Thanks for backing me up. 

"sollen" does not only sound weird and changes the meaning, but it makes no sense, as I explained before.


----------



## elroy

Whodunit said:
			
		

> Thanks for backing me up.
> 
> "sollen" does not only sound weird and changes the meaning, but it makes no sense, as I explained before.


Das finde ich aber übertrieben.


----------



## Whodunit

elroy said:
			
		

> Das finde ich aber übertrieben.


 
Look at Thungsten's explanation:



> But do not change 'Ich hätte wissen müssen' to 'Ich hätte wissen sollen'. 'Ich hätte wissen sollen' sounds a bit as if someone else demanded/expected it.


 
So, what does "I should have known" mean for you? Defeinitely not that someone _else_ demanded you to know, right?


----------



## elroy

Whodunit said:
			
		

> So, what does "I should have known" mean for you? Defeinitely not that someone _else_ demanded you to know, right?


"It makes no sense" is a general statement that makes it sound as though it could never be used.

I understand "I should have known" to mean that there was a reason for me to have known, but for some reason I didn't.


----------



## Whodunit

elroy said:
			
		

> "It makes no sense" is a general statement that makes it sound as though it could never be used.


 
I can't think of any situation in which "ich hätte es wissen sollen" fits better than "ich hätte es wissen müssen". Words that do not make sense can be used, though. 



> I understand "I should have known" to mean that there was a reason for me to have known, but for some reason I didn't.


 
So no one demanded you have to do something, that's why I would definitely prefer "Ich hätte es wissen müssen". The sentence with "sollen" sounds like "I was supposed to know it". Of course it can be used, but it doesn't fit very well in this situation, does it?


----------



## elroy

Whodunit said:
			
		

> Words that do not make sense can be used, though.


Sure, they can be used, but they'd be incorrect.  I thought it was obvious I meant "can be used *correctly*."


----------



## gaer

Whodunit said:
			
		

> I think "_*Ich hätte wissen müssen*_" is more common.


It is more common, to my total surprise.

I would have picked: "Ich hätte wissen sollen, dass…"  

I'm perfectly comfortable with your suggestion, and checking I find it is more common, by about 4 to 1. But only one other person here has agreed with you that "sollen" is wrong.

However, when I checked for your phrase:

"hätte ich doch wissen sollen" (1 hit)

"hätte ich doch wissen müssen" (25 hits)

My guess, at this moment, is that it's not a matter of right and wrong but a matter of what is more common, more idiomatic—and also a stylisitic preference.

In addition, iFeXx suggested that "sollen" is LESS emphatic than "müssen", and when you (you personally, who) add "doch", this is also making your statement more emphatic.



			
				iFeXx said:
			
		

> Right, "sollen" is as acceptable as "müssen".
> 
> The only difference between these expressions in this case(!!!) consists of the following:
> 
> - "Ich hätte wissen sollen" - I usually should have known something + Personal opinion: It would have been better if I knew it
> 
> - "Ich hätte wissen müssen" - Obligatorily, I should have known something + Personal opinion: It was my duty to know it
> 
> That's the single difference  Generally, it doesn't matter which expression you use in spoken language.


 
To me that backs up what you say but also backs up Elroy's point of of view and explains why the "natives" do not fully agree.

Gaer


----------



## gaer

elroy said:
			
		

> I understand "I should have known" to mean that there was a reason for me to have known, but for some reason I didn't.


I can't think of any other meaning.
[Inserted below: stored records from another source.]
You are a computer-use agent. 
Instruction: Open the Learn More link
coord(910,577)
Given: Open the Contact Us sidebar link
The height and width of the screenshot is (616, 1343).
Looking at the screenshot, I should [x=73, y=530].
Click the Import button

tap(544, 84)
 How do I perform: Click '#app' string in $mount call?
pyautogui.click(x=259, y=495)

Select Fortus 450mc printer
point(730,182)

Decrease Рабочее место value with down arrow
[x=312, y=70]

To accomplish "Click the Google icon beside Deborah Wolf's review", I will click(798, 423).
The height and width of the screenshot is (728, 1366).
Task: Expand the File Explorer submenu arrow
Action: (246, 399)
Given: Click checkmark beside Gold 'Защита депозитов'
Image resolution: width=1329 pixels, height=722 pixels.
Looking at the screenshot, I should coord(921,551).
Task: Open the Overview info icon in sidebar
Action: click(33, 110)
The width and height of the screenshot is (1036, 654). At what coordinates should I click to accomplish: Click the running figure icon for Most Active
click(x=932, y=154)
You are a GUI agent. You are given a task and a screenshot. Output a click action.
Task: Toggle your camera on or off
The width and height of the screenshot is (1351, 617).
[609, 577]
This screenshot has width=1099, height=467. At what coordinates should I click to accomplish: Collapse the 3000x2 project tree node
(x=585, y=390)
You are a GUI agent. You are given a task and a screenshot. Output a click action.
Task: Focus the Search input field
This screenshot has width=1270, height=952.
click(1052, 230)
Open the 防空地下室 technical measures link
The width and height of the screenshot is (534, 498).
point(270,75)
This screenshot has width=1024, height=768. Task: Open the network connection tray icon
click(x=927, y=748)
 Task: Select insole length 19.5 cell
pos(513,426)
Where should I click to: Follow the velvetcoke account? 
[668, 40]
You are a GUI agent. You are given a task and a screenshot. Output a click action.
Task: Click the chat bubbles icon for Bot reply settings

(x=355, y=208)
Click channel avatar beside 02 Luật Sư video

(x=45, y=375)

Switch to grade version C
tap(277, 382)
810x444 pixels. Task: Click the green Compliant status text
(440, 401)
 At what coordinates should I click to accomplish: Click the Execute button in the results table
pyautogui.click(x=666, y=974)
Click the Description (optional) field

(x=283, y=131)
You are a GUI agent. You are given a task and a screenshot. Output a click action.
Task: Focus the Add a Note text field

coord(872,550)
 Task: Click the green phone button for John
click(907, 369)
I agree with you entirely.


----------



## Whodunit

gaer said:
			
		

> But only one other person here has agreed with you that "sollen" is wrong.


 
"wrong" and "makes no sense" is different. Both phrases are right (by grammar etc.), but to me the sentence with "sollen" makes no sense. I explained why.



> "hätte ich doch wissen sollen" (1 hit)
> 
> "hätte ich doch wissen müssen" (25 hits)


 
If you use the German settings, it is even more convincing: 1:69 .



> My guess, at this moment, is that it's not a matter of right and wrong but a matter of what is more common, more idiomatic—and also a stylisitic preference.


 
Yes, did I say that it is _wrong_? 



> In addition, iFeXx suggested that "sollen" is LESS emphatic than "müssen", and when you (you personally, who) add "doch", this is also making your statement more emphatic.


 
I've chosen a phrase that is very common. You use it after an accident or something that you should/could have known before:

"Ah, dass dieser Wagen nicht verkehrssicher ist, hätte ich doch wissen/sehen müssen!"

I could leave out "doch" and it still sounds fine, but it would lose its emphasis.


----------



## elroy

Who, by "wrong" we mean "wrong *in this instance*."  I think we are all aware that the grammatical structure is correct.


----------



## Whodunit

elroy said:
			
		

> Who, by "wrong" we mean "wrong *in this instance*." I think we are all aware that the grammatical structure is correct.


 
Then I'd like to emphasize that it is _uncommon_ *in this instance*. Whatever we might mean by "wrong", is debatable.


----------